▶ **PROBLEM DETAILS**
The answer must be the full listing, repeated exactly.

▶ **RECORDS FOR THE TASK**
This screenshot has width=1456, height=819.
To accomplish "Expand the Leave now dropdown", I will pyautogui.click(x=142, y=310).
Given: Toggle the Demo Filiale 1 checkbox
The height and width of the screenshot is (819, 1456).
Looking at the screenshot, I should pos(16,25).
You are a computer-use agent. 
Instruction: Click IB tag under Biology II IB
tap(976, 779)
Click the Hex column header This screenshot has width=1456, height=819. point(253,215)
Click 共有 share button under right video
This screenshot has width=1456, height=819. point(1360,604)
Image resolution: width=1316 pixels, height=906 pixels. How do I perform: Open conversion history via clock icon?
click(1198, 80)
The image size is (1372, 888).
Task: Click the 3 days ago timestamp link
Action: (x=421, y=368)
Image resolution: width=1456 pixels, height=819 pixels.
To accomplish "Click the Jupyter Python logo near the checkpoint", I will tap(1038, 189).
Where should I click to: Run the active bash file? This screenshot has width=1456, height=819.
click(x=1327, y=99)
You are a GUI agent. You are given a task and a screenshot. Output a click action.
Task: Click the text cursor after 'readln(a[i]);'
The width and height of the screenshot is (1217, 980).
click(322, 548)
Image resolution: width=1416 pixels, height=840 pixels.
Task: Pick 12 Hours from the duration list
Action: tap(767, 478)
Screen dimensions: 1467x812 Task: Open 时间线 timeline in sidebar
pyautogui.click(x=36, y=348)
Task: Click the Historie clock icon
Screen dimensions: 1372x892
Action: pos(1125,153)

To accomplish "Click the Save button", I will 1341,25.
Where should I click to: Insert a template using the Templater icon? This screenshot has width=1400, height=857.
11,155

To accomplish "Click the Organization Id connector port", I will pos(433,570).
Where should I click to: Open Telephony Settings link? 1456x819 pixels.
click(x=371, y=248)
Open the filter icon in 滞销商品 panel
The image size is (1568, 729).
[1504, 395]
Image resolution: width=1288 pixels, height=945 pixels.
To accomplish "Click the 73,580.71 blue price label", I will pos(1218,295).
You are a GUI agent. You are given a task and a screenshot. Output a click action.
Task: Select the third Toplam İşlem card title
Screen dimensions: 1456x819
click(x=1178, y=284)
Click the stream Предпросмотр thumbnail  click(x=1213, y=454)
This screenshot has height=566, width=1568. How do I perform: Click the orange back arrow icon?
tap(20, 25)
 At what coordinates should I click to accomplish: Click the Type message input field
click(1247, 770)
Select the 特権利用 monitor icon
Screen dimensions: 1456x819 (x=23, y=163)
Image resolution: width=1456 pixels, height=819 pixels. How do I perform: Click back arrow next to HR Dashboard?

▶ **RESPONSE TO THE TASK**
This screenshot has width=1456, height=819.
To accomplish "Expand the Leave now dropdown", I will pyautogui.click(x=142, y=310).
Given: Toggle the Demo Filiale 1 checkbox
The height and width of the screenshot is (819, 1456).
Looking at the screenshot, I should pos(16,25).
You are a computer-use agent. 
Instruction: Click IB tag under Biology II IB
tap(976, 779)
Click the Hex column header This screenshot has width=1456, height=819. point(253,215)
Click 共有 share button under right video
This screenshot has width=1456, height=819. point(1360,604)
Image resolution: width=1316 pixels, height=906 pixels. How do I perform: Open conversion history via clock icon?
click(1198, 80)
The image size is (1372, 888).
Task: Click the 3 days ago timestamp link
Action: (x=421, y=368)
Image resolution: width=1456 pixels, height=819 pixels.
To accomplish "Click the Jupyter Python logo near the checkpoint", I will tap(1038, 189).
Where should I click to: Run the active bash file? This screenshot has width=1456, height=819.
click(x=1327, y=99)
You are a GUI agent. You are given a task and a screenshot. Output a click action.
Task: Click the text cursor after 'readln(a[i]);'
The width and height of the screenshot is (1217, 980).
click(322, 548)
Image resolution: width=1416 pixels, height=840 pixels.
Task: Pick 12 Hours from the duration list
Action: tap(767, 478)
Screen dimensions: 1467x812 Task: Open 时间线 timeline in sidebar
pyautogui.click(x=36, y=348)
Task: Click the Historie clock icon
Screen dimensions: 1372x892
Action: pos(1125,153)

To accomplish "Click the Save button", I will 1341,25.
Where should I click to: Insert a template using the Templater icon? This screenshot has width=1400, height=857.
11,155

To accomplish "Click the Organization Id connector port", I will pos(433,570).
Where should I click to: Open Telephony Settings link? 1456x819 pixels.
click(x=371, y=248)
Open the filter icon in 滞销商品 panel
The image size is (1568, 729).
[1504, 395]
Image resolution: width=1288 pixels, height=945 pixels.
To accomplish "Click the 73,580.71 blue price label", I will pos(1218,295).
You are a GUI agent. You are given a task and a screenshot. Output a click action.
Task: Select the third Toplam İşlem card title
Screen dimensions: 1456x819
click(x=1178, y=284)
Click the stream Предпросмотр thumbnail  click(x=1213, y=454)
This screenshot has height=566, width=1568. How do I perform: Click the orange back arrow icon?
tap(20, 25)
 At what coordinates should I click to accomplish: Click the Type message input field
click(1247, 770)
Select the 特権利用 monitor icon
Screen dimensions: 1456x819 (x=23, y=163)
Image resolution: width=1456 pixels, height=819 pixels. How do I perform: Click back arrow next to HR Dashboard?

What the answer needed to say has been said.